Dans une autre recherche, nous avions étudié le dispositif publicitaire de « Melty’ing Post », lancé en en 2015 par le HuffPost et le groupe média Melty. Ce dispositif se caractérise par un double espace dédié aux marques sur le web : le « content corner » (une rubrique de contenus de marques) sur le site Melty et la « brand page » (une page dédiée aux marques) sur celui du HuffPost.
Cette double publicitarisation présentait des contenus produits à la fois par la rédaction de Melty et celle du HuffPost, et du contenu de marque identifié en tant que tel, administré par une équipe dédiée.
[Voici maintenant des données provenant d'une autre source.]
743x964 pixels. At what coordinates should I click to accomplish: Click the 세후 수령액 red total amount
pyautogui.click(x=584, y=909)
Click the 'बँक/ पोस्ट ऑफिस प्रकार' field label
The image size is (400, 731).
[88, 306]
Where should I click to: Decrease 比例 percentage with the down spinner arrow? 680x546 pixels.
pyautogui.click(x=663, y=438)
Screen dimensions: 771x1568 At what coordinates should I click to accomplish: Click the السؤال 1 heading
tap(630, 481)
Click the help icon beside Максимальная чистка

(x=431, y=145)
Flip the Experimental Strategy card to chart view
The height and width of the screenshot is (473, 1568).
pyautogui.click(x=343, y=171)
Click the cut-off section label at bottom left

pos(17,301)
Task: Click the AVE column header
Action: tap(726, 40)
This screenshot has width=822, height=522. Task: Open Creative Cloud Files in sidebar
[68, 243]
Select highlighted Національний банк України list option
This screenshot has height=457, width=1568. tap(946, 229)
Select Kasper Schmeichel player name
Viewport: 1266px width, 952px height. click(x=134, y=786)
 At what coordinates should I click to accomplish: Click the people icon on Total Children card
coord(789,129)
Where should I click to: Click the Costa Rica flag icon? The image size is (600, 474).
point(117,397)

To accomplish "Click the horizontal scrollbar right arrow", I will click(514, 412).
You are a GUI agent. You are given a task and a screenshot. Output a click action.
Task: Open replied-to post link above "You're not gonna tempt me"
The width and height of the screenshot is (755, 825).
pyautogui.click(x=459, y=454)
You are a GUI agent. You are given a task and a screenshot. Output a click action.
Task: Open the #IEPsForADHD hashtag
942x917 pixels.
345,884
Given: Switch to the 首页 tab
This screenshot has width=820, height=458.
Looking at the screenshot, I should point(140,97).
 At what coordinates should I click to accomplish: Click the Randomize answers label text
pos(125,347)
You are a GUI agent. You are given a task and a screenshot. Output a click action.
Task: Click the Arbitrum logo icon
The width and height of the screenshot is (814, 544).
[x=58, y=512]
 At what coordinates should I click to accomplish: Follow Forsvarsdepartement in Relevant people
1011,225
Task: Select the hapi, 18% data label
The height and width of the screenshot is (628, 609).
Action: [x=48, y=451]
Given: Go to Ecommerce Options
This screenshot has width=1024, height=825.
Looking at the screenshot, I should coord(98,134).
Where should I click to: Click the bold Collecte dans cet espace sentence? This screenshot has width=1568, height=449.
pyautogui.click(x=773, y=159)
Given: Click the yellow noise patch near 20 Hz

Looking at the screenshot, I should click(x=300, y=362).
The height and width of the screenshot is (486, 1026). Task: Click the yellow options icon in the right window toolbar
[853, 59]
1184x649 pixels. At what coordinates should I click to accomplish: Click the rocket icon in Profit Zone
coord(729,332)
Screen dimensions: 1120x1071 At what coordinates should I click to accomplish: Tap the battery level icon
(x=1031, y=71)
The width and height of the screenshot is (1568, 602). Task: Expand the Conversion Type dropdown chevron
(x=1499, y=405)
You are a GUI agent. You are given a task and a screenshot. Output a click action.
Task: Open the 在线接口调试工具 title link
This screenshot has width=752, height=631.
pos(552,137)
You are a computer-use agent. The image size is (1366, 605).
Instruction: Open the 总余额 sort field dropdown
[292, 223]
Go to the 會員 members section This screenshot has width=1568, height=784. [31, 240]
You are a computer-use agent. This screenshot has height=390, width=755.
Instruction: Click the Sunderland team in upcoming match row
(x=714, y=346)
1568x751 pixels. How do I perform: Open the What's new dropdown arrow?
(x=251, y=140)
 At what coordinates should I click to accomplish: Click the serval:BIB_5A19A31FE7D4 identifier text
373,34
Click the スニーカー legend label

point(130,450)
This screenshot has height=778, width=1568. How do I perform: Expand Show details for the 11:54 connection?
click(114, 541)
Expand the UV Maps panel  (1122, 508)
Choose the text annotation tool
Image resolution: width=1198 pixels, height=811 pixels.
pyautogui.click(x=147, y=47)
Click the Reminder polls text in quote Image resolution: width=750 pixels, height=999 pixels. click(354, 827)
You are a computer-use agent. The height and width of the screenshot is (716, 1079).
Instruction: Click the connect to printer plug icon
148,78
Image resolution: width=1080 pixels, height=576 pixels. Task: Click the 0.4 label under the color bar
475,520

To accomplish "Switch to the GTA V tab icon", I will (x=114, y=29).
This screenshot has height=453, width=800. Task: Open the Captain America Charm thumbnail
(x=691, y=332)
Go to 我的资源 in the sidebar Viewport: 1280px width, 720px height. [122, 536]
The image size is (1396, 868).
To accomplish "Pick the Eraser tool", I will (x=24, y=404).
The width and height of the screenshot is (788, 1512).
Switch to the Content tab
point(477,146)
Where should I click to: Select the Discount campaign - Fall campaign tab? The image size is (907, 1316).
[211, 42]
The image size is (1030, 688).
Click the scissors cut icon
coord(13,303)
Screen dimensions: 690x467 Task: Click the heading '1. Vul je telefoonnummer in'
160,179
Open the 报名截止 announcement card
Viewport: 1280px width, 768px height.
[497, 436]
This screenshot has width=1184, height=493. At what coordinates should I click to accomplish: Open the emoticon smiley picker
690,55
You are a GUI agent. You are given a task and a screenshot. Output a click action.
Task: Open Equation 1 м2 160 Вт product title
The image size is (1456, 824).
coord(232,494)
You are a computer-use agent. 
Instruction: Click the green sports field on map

D’un côté, les annonceurs se servent des « pure players » de contenus comme écrins médiatiques, de l’autre, le HuffPost et Melty utilisent la publicité pour générer des revenus et évoluer au sein de l’espace numérique, tout en facilitant l’expérience de lecture pour leur public.
La fausse interview de Lex Luthor dans Fortune
Aussi, la promotion autour du film opposant pour la première fois sur grand écran Batman contre Superman (2016) a également eu recours à une publicitarisation dans le magazine américain Fortune, avec un article consacré à Lex Luthor, l’un des protagonistes du film. En effet, Warner Bros et Wired Brand Lab ont imaginé une (fausse) interview de l’ennemi de Superman, sur un site consacré au film Batman v Superman : Dawn of Justice.
En publicisant un élément diégétique (c’est-à-dire faisant partie du récit) de cette nouvelle adaptation cinématographique dans un article journalistique, la stratégie promotionnelle amène la publicité à faire corps avec le média dans lequel elle s’insère, comme nous l’avions démontré dans une autre recherche.
Du fictionnel (Lex Luthor) au réel (Stromae), en passant par des contenus de marque insérés dans des sites d’information, les frontières entre la communication et le journalisme semblent ainsi de plus en plus poreuses.